Which brings us directly to questions of style. Above and below I've posted details from a piece of concept art for the UPA feature The Four Poster, directed by John Hubley in 1952. (See the animation here.) The concept work was by Lew Keller, an unjustly obscure, excellent production designer. (Keller's career credits summarized at the Internet Animation Database.) The drawing works to communicate character, setting and atmosphere. Its casual handling can mask just how informative the image is. Each character is sharply drawn, even when minimal. The drawing betrays knowledge of gesture, weight, mass, and volume, even as it abbreviates. It is exactly this abbreviation (e.g., the male dancer's feet, above) that characterizes the best cartooning. Such work amounts to a distillation of knowledge, which is greatly to be distinguished from vamping to fill its absence. Look at the woman with the shot glass below. Hers a precise characterization–girlish and haggard at once. The secondary tone is applied as a gestural support–not slavish, but not willful either.
I have mentioned the work of Lowell Hess, a cartoonist and illustrator who worked in a variety of contexts in the mid-twentieth century. For the two-color dimension of the work at hand (speaking to you, juniors), Hess uses a blend of key drawing and spot color to deliver his fundamental form. Hence the poison gun, hair ribbon and apron are all defined by an orange edge. Here too there is abbreviation and distillation.
Below, the endlessly stylish Harry Beckhoff, converting one of his microscopic thumbnails into a comic tableau for Collier's. Here again, style emerges from the distillation of knowledge, matched to an eye and hand and brain.
Another album cover by David Stone Martin, one of the great calligraphic draftsmen of all time. Look at the control of line weight, density, and flat black shapes! What character and rhythm. An essay on density. The only odd note being that goofy numeral 2 in the lower left corner. Would have preferred another typographic counterpoint, as in the JAM and SESSION at top.
Finally, a few samples from the work of Rea Irvin, the graphic sophisticate who gave us Eustace Tilley, the New Yorker magazine dandy. These are book illustrations from Snoot if You Must, a compilation of comic essays by Lucius Beebe. These drawings are supported by tonal passages of screentone dots, which create an optical gray value from black ink. We're close enough to this one to see the actual dots. The composition would not cohere without them.

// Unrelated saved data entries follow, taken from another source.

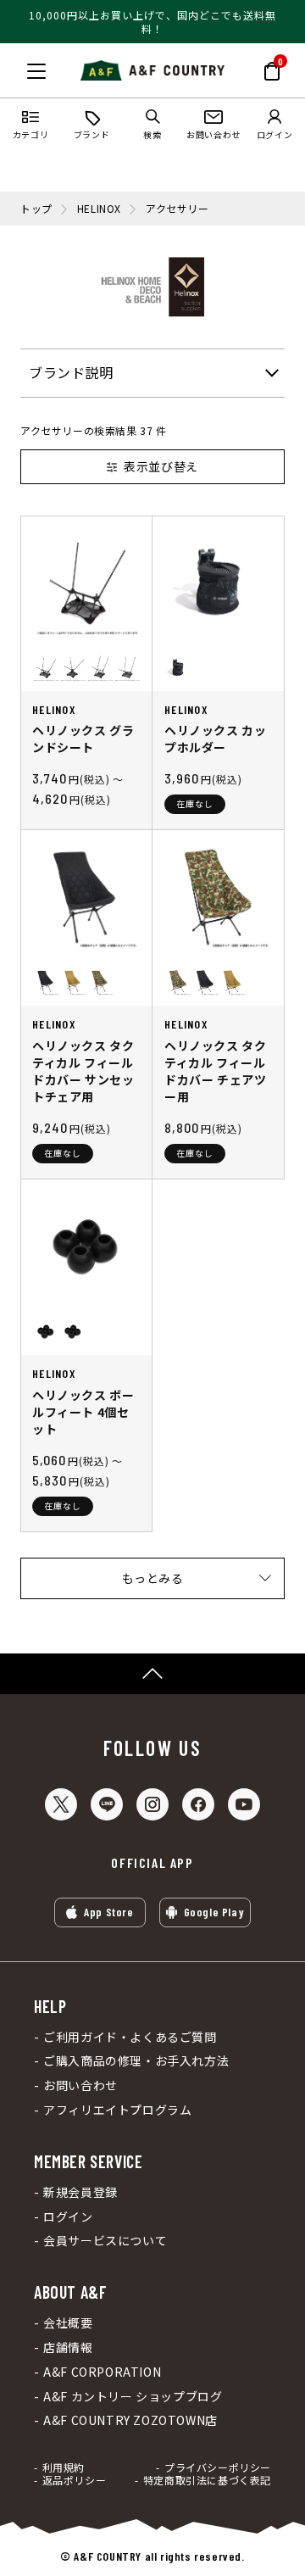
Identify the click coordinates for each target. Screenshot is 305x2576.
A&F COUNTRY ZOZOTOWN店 (130, 2420)
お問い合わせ (80, 2085)
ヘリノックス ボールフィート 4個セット (83, 1411)
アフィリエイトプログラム (117, 2110)
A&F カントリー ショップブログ (132, 2396)
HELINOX (99, 209)
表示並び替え (161, 466)
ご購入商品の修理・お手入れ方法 (136, 2061)
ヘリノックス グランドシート (83, 739)
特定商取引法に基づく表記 (207, 2480)
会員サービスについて (105, 2240)
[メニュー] (36, 71)
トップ (36, 209)
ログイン (67, 2217)
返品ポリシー (74, 2480)
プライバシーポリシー (217, 2467)
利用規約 (63, 2467)
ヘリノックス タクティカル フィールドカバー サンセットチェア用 (83, 1071)
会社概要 (67, 2323)
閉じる (17, 67)
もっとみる (153, 1578)
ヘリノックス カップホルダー (215, 739)
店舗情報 (67, 2347)
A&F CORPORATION (102, 2372)
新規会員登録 (80, 2192)
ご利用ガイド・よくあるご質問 (129, 2037)
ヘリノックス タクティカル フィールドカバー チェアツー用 (215, 1071)
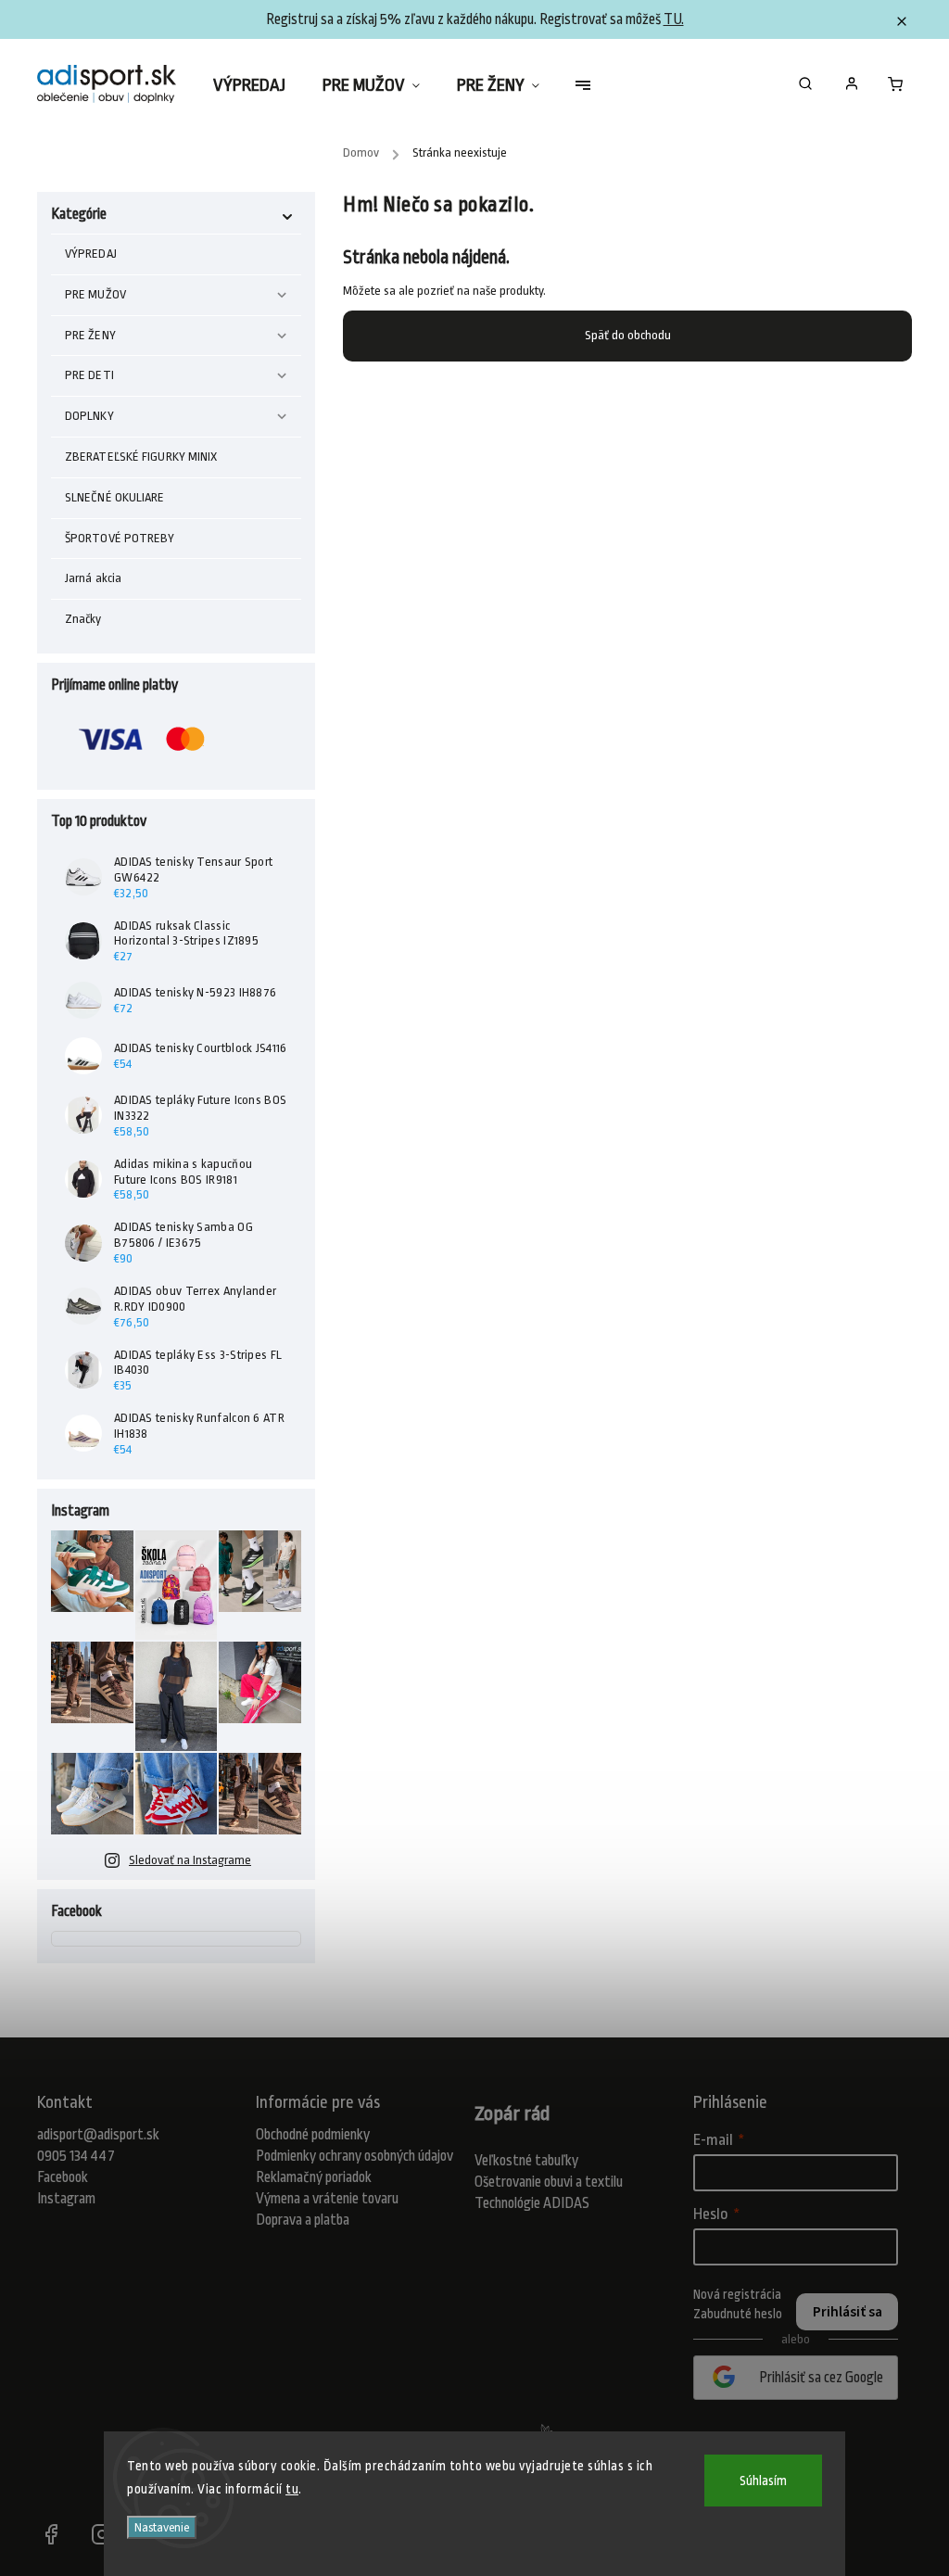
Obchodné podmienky (313, 2134)
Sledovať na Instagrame (190, 1860)
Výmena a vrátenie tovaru (327, 2198)
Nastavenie (161, 2527)
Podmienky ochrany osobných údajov (354, 2156)
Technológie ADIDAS (531, 2203)
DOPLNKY (89, 416)
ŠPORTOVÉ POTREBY (120, 538)
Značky (83, 619)
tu (291, 2488)
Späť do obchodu (628, 335)
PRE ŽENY (90, 335)
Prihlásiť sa (847, 2312)
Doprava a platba (302, 2220)
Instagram (66, 2198)
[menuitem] (258, 85)
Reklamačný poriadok (314, 2177)
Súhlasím (763, 2480)
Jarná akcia (93, 578)
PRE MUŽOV (95, 294)
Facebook (62, 2177)
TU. (674, 19)
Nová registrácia (737, 2294)
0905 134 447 (76, 2156)
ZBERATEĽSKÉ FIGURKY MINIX (141, 456)
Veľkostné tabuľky (526, 2160)
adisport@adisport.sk (98, 2134)
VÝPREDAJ (91, 253)
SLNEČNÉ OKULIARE (115, 497)
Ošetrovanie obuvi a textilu (548, 2182)
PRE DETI (89, 375)
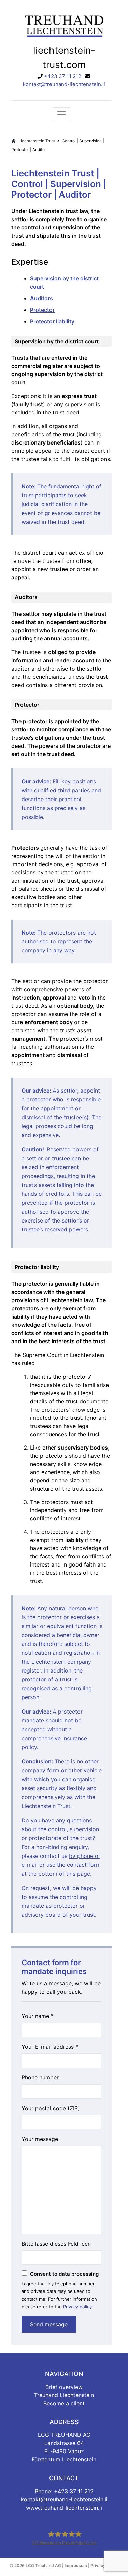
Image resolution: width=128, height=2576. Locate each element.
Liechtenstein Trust (36, 140)
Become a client (64, 2403)
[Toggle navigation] (61, 114)
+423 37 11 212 (62, 76)
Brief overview (64, 2386)
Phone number (40, 2077)
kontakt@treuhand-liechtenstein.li (64, 84)
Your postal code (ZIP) (51, 2108)
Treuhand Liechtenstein (64, 2395)
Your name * (38, 2015)
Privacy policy (77, 2306)
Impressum (76, 2565)
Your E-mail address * (50, 2046)
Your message (40, 2139)
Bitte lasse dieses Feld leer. (56, 2243)
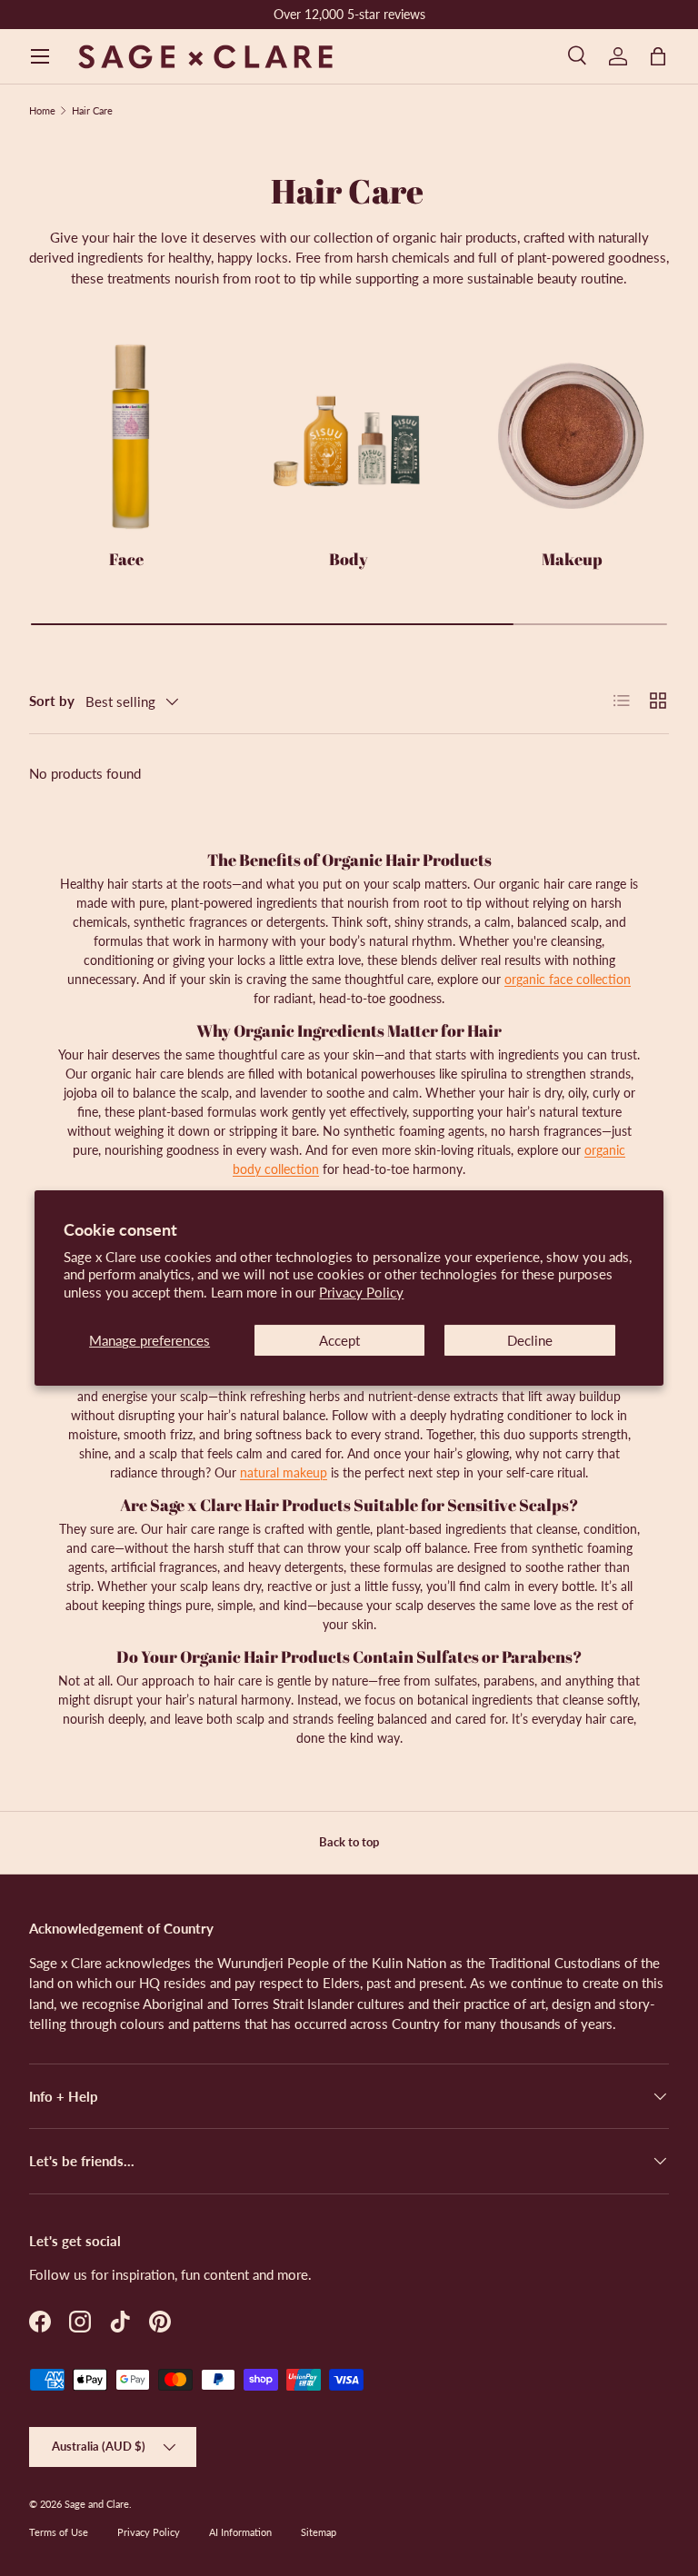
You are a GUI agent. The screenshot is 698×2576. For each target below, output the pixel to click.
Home (42, 110)
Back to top (349, 1842)
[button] (658, 56)
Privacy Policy (361, 1292)
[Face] (126, 436)
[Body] (348, 436)
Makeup (572, 559)
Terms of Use (58, 2532)
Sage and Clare (97, 2504)
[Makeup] (572, 436)
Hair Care (92, 110)
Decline (530, 1340)
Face (126, 559)
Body (348, 559)
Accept (339, 1340)
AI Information (240, 2532)
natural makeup (283, 1472)
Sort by (52, 700)
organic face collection (567, 979)
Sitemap (318, 2532)
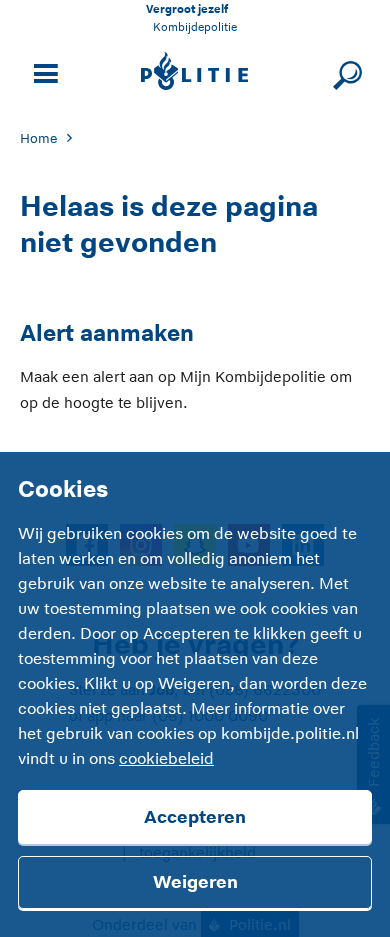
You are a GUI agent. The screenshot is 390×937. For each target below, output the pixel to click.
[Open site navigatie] (43, 71)
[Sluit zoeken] (344, 71)
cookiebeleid (166, 759)
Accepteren (195, 817)
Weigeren (195, 882)
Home (38, 138)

And one more, with an atmospheric use of that screen tone.
All of the preceding images operate on the principle of a key drawing. None of them use "shading," a naive term for the application of value to show volume. All use drawing styles that tend toward simplification and abbreviation, in the manner of cartoons. And all of them would be acceptable approaches for realizing the given student illustration problem. Which is to say: the use of reference and the acquisition of knowledge do not determine approach. The needs of the picture and the goals and sensibilities of the maker do.